## begin
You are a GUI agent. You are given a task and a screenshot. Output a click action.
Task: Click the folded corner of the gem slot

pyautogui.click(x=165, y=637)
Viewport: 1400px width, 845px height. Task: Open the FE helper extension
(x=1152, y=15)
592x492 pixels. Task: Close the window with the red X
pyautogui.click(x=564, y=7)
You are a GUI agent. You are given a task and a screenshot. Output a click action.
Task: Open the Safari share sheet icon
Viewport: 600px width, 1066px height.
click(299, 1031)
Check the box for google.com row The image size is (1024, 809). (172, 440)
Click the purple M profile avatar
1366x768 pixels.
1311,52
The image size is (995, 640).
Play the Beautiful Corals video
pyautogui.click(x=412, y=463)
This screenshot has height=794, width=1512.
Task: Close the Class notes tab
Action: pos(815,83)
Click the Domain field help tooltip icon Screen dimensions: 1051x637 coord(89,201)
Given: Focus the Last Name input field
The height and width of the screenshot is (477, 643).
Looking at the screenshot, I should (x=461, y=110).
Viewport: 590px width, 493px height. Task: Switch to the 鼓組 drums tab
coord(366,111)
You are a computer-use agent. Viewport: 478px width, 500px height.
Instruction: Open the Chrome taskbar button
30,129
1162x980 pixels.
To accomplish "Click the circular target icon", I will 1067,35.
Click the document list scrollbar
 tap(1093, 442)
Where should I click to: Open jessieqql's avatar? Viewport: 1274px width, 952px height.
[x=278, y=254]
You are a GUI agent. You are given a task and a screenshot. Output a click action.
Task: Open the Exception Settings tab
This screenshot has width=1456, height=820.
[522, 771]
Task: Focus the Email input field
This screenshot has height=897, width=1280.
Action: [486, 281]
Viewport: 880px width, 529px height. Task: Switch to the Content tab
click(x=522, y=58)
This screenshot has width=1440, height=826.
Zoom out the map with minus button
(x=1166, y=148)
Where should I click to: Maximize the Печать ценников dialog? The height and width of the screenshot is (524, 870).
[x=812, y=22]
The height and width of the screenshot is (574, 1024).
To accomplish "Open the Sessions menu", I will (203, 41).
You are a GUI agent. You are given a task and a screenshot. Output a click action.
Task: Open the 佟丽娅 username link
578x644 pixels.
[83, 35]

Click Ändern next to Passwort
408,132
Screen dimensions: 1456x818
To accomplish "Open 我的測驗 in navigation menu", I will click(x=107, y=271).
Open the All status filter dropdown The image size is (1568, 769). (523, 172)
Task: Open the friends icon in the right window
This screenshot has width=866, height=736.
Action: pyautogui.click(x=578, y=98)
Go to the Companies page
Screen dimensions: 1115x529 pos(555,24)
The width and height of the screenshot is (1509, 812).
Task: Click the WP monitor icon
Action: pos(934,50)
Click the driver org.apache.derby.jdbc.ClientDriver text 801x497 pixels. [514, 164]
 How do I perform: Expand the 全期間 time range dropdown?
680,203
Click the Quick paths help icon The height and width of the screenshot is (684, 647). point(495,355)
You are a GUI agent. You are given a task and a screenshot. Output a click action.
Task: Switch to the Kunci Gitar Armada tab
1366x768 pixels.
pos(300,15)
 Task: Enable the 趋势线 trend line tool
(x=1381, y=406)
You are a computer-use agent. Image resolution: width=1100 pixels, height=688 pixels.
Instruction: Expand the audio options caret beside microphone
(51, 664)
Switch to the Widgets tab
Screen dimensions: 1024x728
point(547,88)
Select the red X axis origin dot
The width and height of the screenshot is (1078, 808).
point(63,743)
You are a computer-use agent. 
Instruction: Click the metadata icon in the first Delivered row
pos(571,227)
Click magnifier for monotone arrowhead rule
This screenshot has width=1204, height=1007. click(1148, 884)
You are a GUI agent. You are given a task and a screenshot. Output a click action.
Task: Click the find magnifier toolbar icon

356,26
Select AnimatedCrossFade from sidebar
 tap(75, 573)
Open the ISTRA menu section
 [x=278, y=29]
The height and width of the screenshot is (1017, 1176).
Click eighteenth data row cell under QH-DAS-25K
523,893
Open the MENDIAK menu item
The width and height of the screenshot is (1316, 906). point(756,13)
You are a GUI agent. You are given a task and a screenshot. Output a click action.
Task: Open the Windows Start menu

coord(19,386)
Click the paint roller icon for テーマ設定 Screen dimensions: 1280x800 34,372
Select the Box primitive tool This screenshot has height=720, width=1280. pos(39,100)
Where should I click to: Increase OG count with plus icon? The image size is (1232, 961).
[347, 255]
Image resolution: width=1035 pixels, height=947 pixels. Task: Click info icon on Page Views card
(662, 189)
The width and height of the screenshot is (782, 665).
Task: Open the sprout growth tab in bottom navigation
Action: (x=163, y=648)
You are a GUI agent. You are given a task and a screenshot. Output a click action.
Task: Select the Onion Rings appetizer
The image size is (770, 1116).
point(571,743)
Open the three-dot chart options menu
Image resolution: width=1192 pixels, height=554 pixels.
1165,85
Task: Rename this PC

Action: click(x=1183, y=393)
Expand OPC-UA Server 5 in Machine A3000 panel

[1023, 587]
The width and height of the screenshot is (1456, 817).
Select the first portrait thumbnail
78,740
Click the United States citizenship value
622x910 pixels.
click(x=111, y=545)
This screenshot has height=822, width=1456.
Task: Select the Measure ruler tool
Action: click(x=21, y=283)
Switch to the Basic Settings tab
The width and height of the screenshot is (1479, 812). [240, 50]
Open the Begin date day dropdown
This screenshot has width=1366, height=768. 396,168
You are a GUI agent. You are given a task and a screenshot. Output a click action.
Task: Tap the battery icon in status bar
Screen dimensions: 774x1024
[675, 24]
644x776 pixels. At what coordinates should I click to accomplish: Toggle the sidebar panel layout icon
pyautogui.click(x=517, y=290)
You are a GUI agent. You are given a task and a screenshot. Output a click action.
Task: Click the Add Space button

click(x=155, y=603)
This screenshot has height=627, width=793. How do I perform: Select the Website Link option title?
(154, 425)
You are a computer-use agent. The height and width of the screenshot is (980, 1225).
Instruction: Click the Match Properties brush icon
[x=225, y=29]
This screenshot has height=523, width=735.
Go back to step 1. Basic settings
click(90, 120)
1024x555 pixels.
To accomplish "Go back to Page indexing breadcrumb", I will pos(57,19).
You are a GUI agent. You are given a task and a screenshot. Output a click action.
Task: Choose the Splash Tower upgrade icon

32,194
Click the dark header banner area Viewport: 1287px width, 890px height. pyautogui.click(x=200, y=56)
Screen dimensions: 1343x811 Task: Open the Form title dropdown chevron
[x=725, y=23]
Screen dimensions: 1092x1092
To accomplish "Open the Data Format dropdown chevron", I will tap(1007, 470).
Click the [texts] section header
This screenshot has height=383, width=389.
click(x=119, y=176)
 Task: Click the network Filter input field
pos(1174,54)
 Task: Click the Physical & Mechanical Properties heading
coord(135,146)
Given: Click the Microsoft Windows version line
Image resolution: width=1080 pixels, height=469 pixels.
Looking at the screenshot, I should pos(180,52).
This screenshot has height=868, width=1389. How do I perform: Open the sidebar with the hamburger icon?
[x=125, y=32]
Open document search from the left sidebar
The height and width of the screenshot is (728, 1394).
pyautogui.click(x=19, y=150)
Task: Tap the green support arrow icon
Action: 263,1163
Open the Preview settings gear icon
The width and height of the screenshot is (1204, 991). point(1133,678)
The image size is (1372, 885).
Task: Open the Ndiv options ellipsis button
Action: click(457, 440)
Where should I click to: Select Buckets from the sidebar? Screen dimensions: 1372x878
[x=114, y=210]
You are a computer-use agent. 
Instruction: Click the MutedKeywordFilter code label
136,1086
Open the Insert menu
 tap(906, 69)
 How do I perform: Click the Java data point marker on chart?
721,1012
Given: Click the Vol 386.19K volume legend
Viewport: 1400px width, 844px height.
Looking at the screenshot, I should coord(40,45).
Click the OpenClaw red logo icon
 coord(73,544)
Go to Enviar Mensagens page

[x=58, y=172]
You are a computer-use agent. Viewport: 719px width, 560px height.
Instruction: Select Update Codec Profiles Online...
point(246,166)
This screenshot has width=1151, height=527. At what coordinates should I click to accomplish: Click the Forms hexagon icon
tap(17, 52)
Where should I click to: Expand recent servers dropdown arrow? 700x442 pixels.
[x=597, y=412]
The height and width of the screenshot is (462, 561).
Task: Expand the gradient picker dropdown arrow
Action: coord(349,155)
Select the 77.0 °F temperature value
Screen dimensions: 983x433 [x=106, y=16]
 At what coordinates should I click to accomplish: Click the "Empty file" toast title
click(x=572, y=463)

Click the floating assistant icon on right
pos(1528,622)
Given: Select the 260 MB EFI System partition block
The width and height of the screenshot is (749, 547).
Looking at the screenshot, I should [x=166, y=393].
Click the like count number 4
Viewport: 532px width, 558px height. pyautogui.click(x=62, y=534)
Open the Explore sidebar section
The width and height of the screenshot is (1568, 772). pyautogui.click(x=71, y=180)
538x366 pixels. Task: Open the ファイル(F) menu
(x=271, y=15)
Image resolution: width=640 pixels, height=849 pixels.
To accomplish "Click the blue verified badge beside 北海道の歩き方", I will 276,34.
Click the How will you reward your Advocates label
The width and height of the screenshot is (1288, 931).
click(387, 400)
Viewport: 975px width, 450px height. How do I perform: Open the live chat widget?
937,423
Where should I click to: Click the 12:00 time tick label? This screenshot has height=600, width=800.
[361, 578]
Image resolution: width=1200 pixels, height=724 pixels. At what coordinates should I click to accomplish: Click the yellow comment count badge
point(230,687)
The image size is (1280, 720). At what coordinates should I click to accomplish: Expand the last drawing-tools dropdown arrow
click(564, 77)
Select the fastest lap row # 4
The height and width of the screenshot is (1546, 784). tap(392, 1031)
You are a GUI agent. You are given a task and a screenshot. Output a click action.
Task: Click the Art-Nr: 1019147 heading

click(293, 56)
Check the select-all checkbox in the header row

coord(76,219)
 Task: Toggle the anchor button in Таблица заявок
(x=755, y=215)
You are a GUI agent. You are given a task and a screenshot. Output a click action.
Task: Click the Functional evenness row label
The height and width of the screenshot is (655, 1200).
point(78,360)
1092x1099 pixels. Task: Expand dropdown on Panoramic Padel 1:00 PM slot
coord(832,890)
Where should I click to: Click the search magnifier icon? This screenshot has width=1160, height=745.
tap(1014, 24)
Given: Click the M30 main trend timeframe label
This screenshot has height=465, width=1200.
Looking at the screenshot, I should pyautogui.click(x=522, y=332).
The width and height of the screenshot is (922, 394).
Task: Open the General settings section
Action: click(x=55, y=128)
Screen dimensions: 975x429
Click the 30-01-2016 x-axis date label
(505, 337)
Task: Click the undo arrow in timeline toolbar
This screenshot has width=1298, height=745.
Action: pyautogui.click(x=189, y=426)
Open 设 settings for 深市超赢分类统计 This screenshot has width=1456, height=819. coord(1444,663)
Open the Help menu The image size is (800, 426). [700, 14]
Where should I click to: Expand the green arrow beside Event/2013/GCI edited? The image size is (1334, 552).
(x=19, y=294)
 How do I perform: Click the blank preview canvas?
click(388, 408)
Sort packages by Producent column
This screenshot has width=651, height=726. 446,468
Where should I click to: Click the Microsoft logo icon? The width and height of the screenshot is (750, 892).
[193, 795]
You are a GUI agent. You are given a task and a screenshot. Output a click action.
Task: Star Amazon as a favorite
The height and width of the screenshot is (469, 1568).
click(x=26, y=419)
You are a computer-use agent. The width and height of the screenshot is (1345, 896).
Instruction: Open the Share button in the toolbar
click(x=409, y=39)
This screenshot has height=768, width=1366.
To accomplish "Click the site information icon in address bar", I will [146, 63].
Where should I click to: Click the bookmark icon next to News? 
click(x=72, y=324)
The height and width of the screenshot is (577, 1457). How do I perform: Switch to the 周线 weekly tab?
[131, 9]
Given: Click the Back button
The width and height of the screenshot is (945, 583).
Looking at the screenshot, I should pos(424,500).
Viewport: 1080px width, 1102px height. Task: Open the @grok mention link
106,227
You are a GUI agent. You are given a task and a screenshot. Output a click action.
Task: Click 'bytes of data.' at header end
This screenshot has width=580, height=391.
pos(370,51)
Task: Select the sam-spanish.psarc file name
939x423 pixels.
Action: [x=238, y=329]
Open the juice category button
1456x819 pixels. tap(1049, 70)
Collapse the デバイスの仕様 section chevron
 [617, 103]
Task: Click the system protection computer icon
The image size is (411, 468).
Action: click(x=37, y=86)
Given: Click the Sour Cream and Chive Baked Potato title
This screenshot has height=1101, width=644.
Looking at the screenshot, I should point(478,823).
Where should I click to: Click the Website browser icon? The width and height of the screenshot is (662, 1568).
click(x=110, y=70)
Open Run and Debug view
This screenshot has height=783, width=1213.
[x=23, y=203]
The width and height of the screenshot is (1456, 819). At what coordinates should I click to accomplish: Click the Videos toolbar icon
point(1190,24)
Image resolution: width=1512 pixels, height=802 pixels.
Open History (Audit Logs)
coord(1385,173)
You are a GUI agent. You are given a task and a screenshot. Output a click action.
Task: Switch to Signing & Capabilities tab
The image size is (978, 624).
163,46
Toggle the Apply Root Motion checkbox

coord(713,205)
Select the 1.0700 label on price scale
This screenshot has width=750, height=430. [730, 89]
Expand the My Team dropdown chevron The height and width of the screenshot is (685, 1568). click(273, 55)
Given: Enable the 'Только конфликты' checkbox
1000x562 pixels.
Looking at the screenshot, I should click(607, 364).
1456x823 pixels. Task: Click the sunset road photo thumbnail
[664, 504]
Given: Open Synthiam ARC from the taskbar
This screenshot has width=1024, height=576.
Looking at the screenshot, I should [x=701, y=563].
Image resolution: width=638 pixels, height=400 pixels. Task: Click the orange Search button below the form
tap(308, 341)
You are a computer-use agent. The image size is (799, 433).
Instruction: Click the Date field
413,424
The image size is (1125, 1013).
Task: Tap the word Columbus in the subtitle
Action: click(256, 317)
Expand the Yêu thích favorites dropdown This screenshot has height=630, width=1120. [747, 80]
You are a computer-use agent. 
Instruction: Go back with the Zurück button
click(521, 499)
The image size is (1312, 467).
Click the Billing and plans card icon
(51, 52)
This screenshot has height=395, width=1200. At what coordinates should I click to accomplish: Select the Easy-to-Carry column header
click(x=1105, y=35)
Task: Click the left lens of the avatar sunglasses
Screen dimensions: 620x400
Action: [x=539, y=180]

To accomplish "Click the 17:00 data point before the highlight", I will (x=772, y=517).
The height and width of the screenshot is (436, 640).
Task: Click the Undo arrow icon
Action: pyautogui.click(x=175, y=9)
## end
Return each line of the items that contains the string "field", matching case exactly.

Click the Domain field help tooltip icon Screen dimensions: 1051x637 coord(89,201)
Given: Focus the Last Name input field
Task: Focus the Email input field
 Task: Click the network Filter input field
Instruction: Click the Date field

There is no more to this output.